To begin clone this repository and open to scripts/generate_tagged_notes.sh
Modify the file paths to the appropriate locations on your machine
NOTE: All file paths must be pointing to existing directories so make sure to create empty output folders if they do not already exist
From the scripts folder run
./generate_tagged_notes.sh
This script will preprocess all input notes in the specified folder, run MetaMap and cTakes, and then create a final JSON file containing information from both outputs
After the script has finished executing the results can be visualized by running the web application
To begin navigate to the TermViewer directory on your server. Make sure you have miniconda or anaconda installed (if not, you can go to here to download the appropriate version and install). Then create a new environment using the .yml file from the repository and the following command:
conda env create --name [envname] -f viewerenv.yml
Afterwards activate the environment. Before running the webapp make sure to execute the following step.
conda activate [envname]
Now with your preferred editing tool navigate to init_db.py and modify/add SQL statements to add the paths of the generated JSON files from the previous step into the notes database.

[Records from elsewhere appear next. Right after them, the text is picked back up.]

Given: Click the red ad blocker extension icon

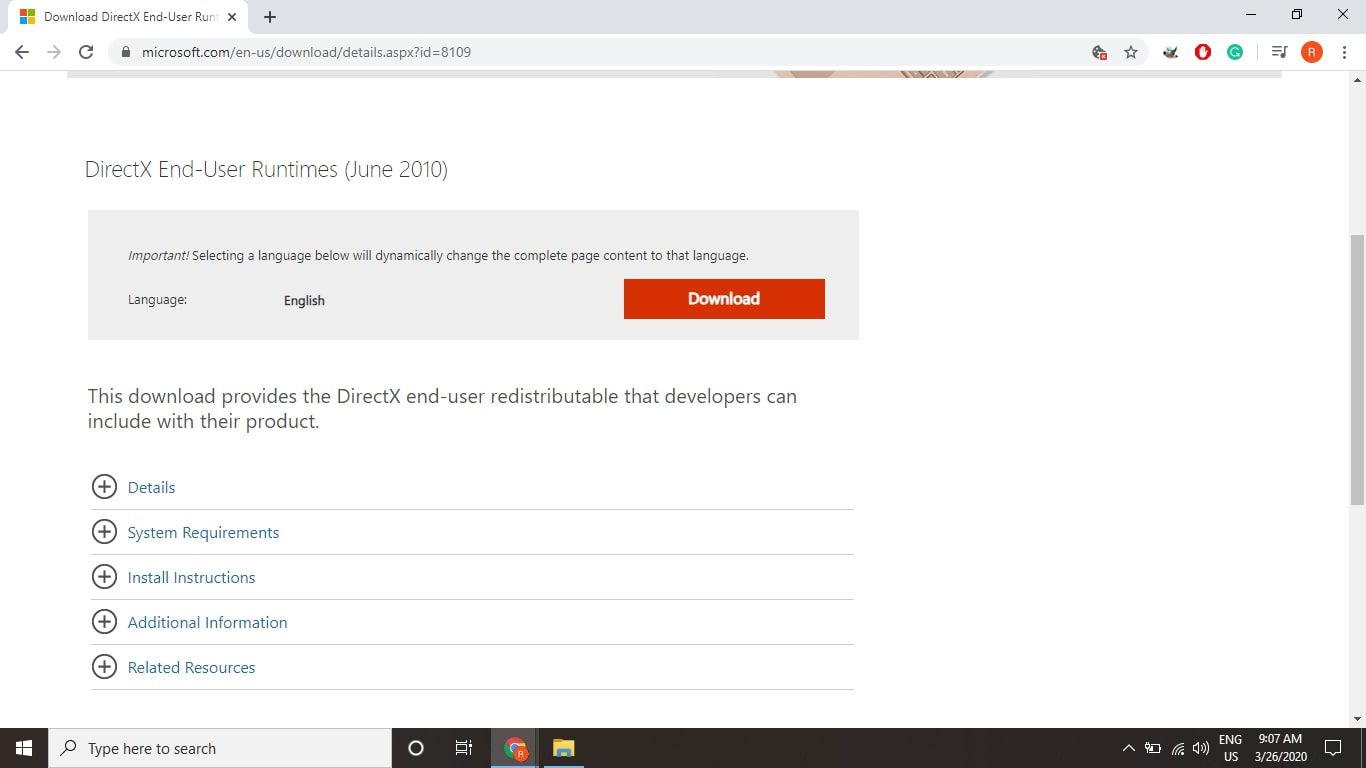Looking at the screenshot, I should [1203, 52].
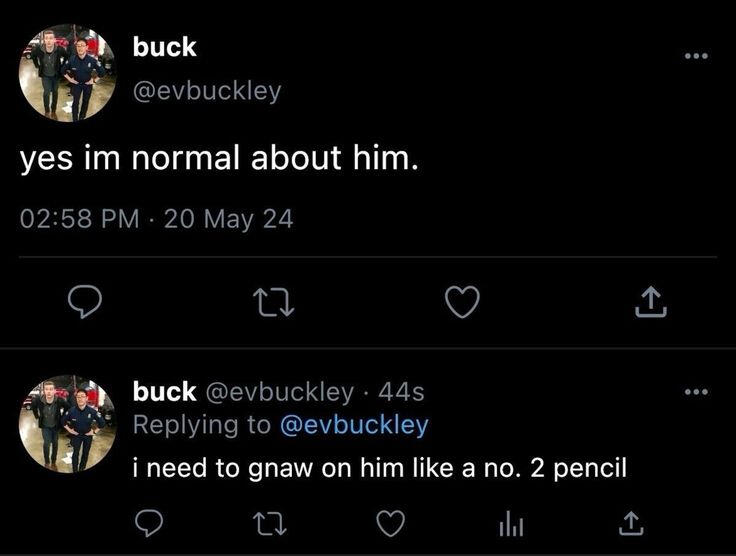The image size is (736, 556).
Task: Open the @evbuckley handle under main tweet name
Action: pyautogui.click(x=207, y=91)
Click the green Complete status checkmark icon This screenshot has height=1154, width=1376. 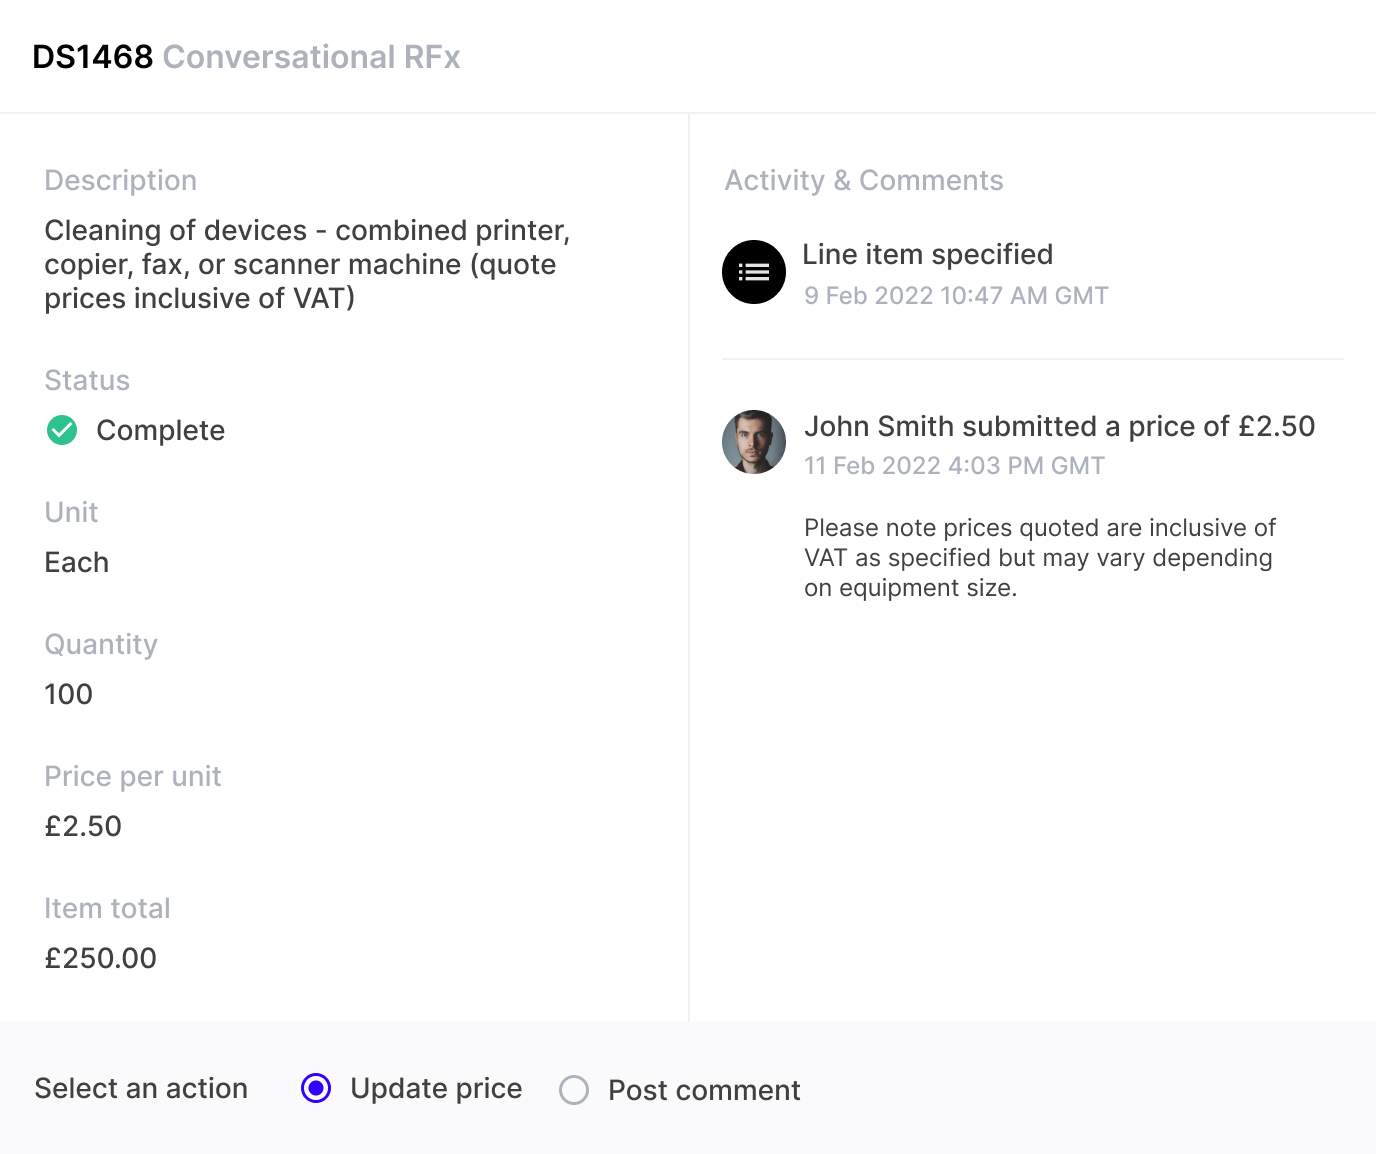62,431
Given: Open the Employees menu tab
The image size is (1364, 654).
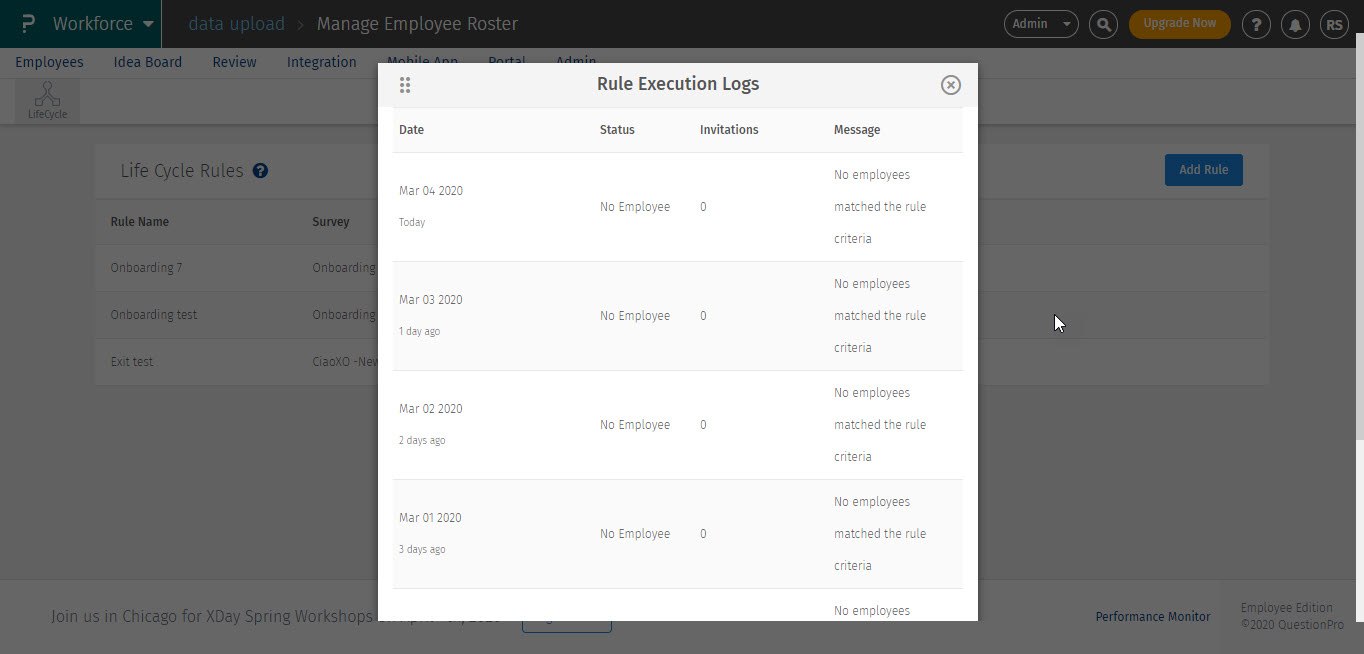Looking at the screenshot, I should point(49,62).
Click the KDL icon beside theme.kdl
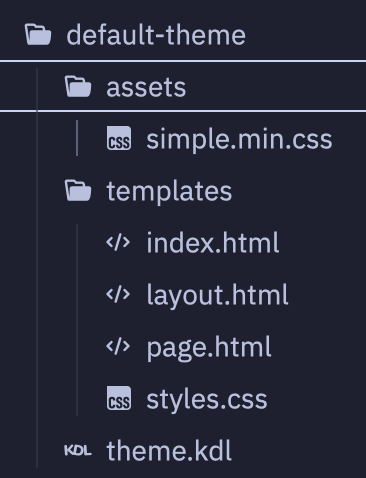This screenshot has height=478, width=366. [x=78, y=451]
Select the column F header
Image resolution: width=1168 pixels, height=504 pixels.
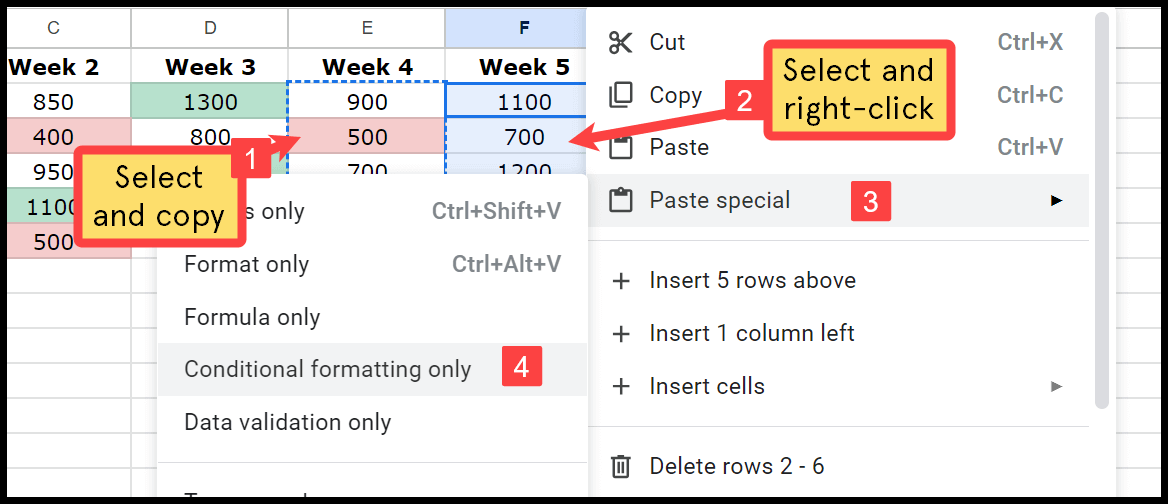tap(524, 28)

After the database initialization has been edited to include the files that you have created then run
python init_db.py
Now your SQLite database has been initialized and can store scores for each document. This step only has to be run once.
NOTE: After the db has been created do not run this again or all saved values will be deleted when the tables are created from scratch again.
Once the database is ready you can start the webapp
flask run
The console will print out the address the application is running on (usually localhost:5000). You can either view it directly or set up port tunneling to view from another device. A demo server is set up at http://termviewer.wglab.org/.
You should see the following screen asking for an evaluator name and with a dropdown containing the list of patient notesets that you have stored in the notes table of the database. Scores are stored based on evaluator and note so enter a name to access the annotations specific to you and then select a noteset to navigate.
Select which labels you would like to view and click 'Confirm Selection'
Any HPO terms that were detected by MetaMap, cTakes, or both will now be overlaid onto the original note for easy analysis. You can navigate through individual notes in a patient's noteset using the next/previous buttons. The button next to 'Is this a good note?' Displays whether or not the note has been annotated as good or bad or if it has not received a score yet. Clicking on the button automatically updates the annotation value on the database.